By Ben Golliver
Royce White and the Rockets are reportedly nearing a compromise in their stalemate over the treatment of his mental health that would allow the rookie forward to rejoin the team after a months-long absence.
The Houston Chronicle reports that the deal would include a protocol to govern his mental health treatment and that White told 97.9 FM, a Houston radio station, he could join the Rio Grande Valley Vipers, the Rockets' D-League affiliate, in less than three weeks.
According to a person with knowledge of the plan, the Rockets are close to making an announcement in which White would return to the team under a written agreement that includes key elements of the protocols that White wanted to have as an addendum to his contract. That agreement would not, however, give authority for decision-making to an individual outside the organization, as White wanted.
“The resolution, when I say we’re in the 12th hour, what I literally mean is we’re in the 12th hour .. .. any hour now this thing will be over,” White said. “I’m supposed to be returning to the D-league on February 11. That was the plan. We’ll see if it finally goes through but last thing I heard was that’s what we’re going to do, that’s what we’re planning to do. Waiting on everybody to get the right paperwork done and stuff."
White, the No. 16 pick in the 2012 NBA draft, has yet to play for the Rockets this season and has twice refused assignments to the Vipers this season. He stopped attending Rockets games and practices in November and was suspended in January.
On Tuesday, HBO's Real Sports with Bryant Gumbel aired a feature on White, in which he called for a formalized protocol to handle his mental health treatment, as he suffers from Generalized Anxiety Disorder, Obsessive Compulsive Disorder, panic attacks and a fear of flying. White also sought the appointment of an independent doctor -- "a medical point person" -- who would make the determination on whether or not he would be cleared to play.
To HBO, White painted the mental health protocol as a matter of life and death.
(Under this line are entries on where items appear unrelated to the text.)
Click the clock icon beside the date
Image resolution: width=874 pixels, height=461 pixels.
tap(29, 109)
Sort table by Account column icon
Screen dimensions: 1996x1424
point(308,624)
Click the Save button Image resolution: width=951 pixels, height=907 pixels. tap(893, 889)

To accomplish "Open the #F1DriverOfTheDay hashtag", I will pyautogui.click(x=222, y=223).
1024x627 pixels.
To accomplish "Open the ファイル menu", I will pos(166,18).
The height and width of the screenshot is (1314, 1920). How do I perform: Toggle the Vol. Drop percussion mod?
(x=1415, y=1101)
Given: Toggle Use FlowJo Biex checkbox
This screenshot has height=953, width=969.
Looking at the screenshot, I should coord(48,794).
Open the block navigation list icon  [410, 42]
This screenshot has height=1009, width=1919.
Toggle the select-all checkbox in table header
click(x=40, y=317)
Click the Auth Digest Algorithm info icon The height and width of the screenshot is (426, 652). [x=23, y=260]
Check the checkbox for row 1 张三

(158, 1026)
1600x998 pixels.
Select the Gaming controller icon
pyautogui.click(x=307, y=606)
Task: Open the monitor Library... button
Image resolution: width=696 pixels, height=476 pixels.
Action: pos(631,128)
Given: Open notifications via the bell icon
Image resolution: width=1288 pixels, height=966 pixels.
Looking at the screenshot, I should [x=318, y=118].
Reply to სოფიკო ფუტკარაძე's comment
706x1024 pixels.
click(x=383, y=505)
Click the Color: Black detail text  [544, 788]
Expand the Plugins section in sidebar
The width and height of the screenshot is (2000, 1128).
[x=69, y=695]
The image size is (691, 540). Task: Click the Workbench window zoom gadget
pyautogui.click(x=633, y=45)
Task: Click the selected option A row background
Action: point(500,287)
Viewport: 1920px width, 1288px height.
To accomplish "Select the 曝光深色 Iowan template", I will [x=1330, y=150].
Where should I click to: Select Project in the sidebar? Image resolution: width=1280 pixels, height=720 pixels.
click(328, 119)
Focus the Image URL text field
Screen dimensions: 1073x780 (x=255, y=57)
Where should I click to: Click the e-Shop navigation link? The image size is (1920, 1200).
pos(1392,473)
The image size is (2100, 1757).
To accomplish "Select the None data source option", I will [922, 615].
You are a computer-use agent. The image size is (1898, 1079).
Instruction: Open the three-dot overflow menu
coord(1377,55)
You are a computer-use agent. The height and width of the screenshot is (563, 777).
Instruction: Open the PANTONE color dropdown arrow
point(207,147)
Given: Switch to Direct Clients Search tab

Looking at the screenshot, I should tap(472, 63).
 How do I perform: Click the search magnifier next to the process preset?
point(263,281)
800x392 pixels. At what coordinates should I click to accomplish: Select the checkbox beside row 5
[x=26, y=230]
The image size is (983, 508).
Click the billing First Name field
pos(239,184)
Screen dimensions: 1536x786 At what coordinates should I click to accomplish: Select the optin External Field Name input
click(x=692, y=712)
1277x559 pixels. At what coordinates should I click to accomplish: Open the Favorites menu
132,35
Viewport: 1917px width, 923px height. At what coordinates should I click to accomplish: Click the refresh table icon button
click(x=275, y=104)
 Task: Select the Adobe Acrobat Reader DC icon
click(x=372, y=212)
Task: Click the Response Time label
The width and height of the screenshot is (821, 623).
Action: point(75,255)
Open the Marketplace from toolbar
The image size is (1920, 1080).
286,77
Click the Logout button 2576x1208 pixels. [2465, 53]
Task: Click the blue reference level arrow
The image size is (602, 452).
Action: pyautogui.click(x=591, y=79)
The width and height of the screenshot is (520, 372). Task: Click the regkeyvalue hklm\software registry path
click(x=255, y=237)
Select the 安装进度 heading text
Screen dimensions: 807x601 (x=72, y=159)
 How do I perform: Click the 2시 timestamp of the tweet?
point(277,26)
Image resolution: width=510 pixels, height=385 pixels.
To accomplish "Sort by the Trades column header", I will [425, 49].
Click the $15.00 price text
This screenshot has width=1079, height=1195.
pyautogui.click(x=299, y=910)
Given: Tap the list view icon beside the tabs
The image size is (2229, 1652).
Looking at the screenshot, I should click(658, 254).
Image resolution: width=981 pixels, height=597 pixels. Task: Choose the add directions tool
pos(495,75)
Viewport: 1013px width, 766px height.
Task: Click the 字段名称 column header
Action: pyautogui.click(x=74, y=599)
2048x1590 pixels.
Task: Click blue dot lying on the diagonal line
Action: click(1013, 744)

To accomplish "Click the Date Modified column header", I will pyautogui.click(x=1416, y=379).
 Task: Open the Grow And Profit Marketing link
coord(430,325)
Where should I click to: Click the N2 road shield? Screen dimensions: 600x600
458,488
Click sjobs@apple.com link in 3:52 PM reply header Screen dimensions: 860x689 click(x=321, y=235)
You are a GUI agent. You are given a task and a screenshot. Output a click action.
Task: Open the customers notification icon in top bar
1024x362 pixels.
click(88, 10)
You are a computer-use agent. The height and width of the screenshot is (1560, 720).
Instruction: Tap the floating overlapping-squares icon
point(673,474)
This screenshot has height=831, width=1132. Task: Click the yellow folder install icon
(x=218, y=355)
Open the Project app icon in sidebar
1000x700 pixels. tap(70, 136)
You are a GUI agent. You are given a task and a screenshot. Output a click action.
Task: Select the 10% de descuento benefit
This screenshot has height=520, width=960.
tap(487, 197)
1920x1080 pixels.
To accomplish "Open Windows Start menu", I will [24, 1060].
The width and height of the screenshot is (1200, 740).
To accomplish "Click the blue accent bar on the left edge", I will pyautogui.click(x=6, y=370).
“If I was an NBA player now without the protocols and safety measures,” he said, “I would be risking my health, risking my life. What comes along with mental health if left untreated? Alcohol abuse, marijuana abuse, suicidal behavior, homicidal behavior, those are things I’m not willing to risk to play basketball, to have money, to have fame. That’s it.”
With his doctor, White drafted a protocol that included an "acknowledgement" that "mental illness/disability as being in the category of medical condition," meaning any absences resulting from mental health issues would be treated like an injury.
“If your orthopedist says Royce’s left toe has a crack in it, he shouldn’t run or jump against the Lakers tonight, you can’t run or jump against the Lakers tonight," White told HBO. "The only difference is you can’t see mine. There’s no swelling, so to speak. It’s not purple.”
In a November letter to White revealed during the HBO feature, Rockets GM Daryl Morey expressed a desire to accommodate White's requests but also some frustration with his absence.